Madison PFC announces 4 finalists in police chief search
MADISON — Nearly 15 months after former Madison Police Chief Mike Koval announced his surprise retirement, the Board of Police and Fire Commissioners has his replacement narrowed to four candidates.
The PFC announced the picks in a press release sent Friday morning. The finalists are Dr. Shon F. Barnes, PhD, Ramon S. Batista Jr., Christopher A. Davis and Larry R. Scirotto.

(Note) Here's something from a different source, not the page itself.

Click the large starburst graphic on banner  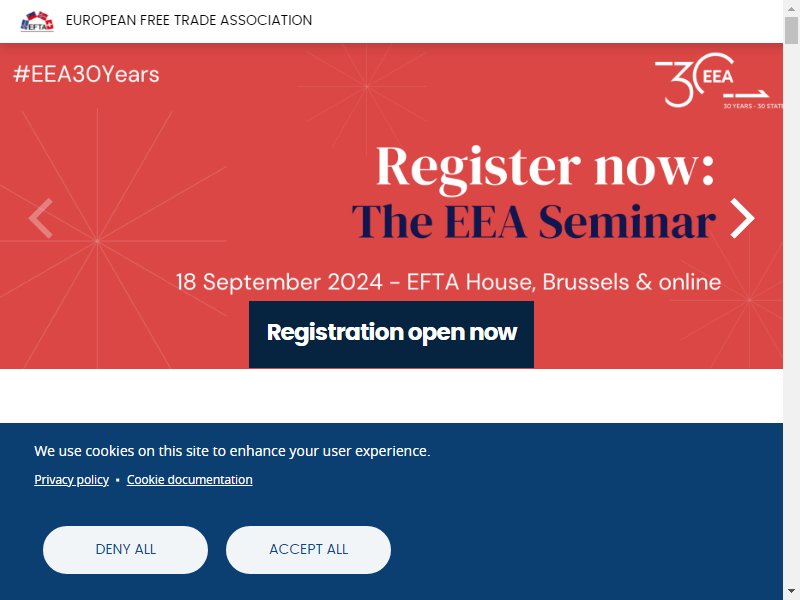[x=97, y=240]
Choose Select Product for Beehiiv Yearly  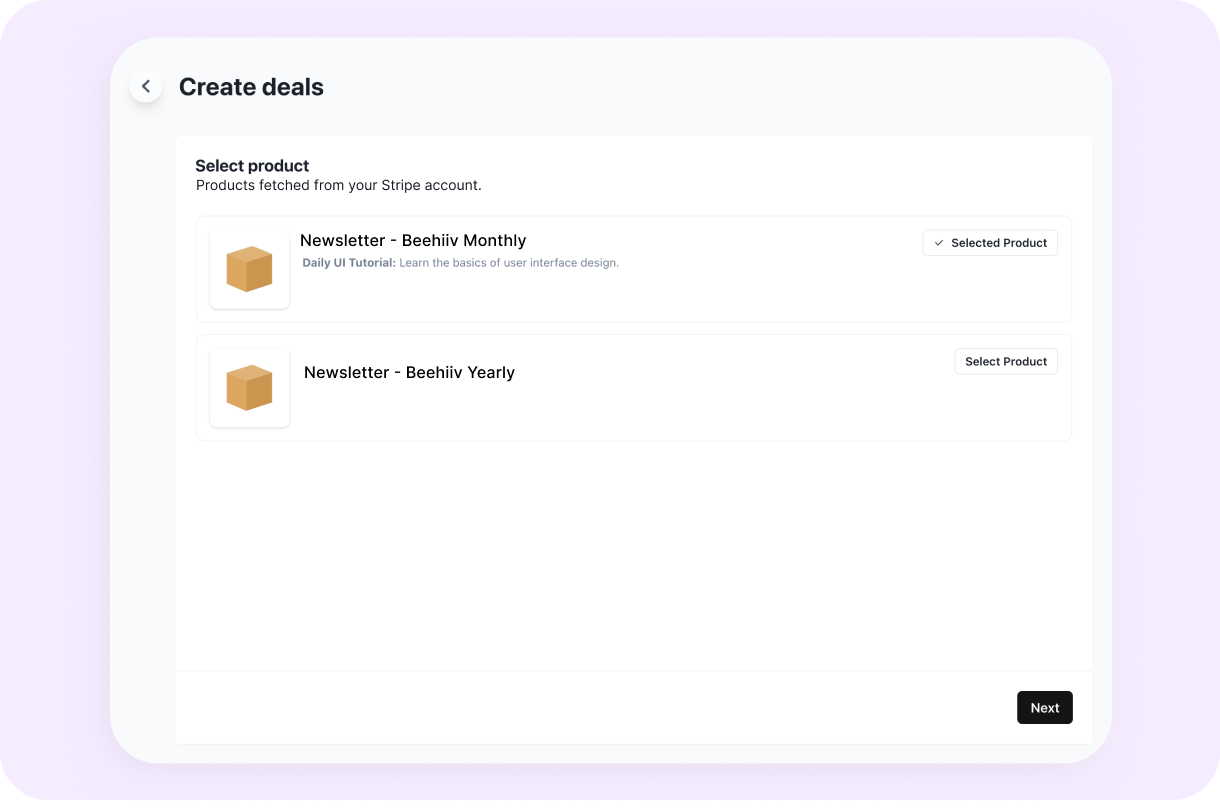click(1006, 362)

The PFC will hold a special meeting on Dec. 9 at 5:30 to discuss the final candidates.
Shon F. Barnes, Ph.D
Dr. Barnes is currently the Director of Training and Professional Development for the Civilian Office of Police Accountability in Chicago. He began his career as a patrol officer in 2000 at a department in Greensboro, North Carolina. Barnes is a nationally recognized leader in crime reduction and community-police relations, according to the release.
Ramon S. Batista, Jr.
Batista began his career in 1986 with the Tucson Police Department in Arizona and held many different positions throughout that department. In 2017, he was named the police chief in Mesa, Arizona. He’s been recognized for his leadership in building stronger bonds between police and community members, the release said.
Christopher A. Davis
Davis currently serves as the deputy chief for the Portland Police Bureau. He was appointed to the department in 1998 after previously working as an officer for the Arizona State University Police Department. He has a bachelor’s degree from Arizona State University, graduated the FBI National Academy and the Major Cities Chiefs Association’s Police Executive Institute. He is also nearing the completion of his master’s degree in Public Safety Leadership and Administration from ASU. Davis is also a finalist in the Milwaukee Fire and Police Commission’s search for a new police chief. CBS 58 reported that Davis didn’t receive any votes during a Thursday night vote.
Larry R. Scirotto
Scirotto served with the Pittsburgh Bureau of Police for 23 years. He was the youngest assistant chief in the Pittsburgh Bureau of Police in the department’s history. He became inspired to become a police officer after seeing childhood friends become victims of street violence, the release said. He has 14 years of management and executive leadership with the Bureau.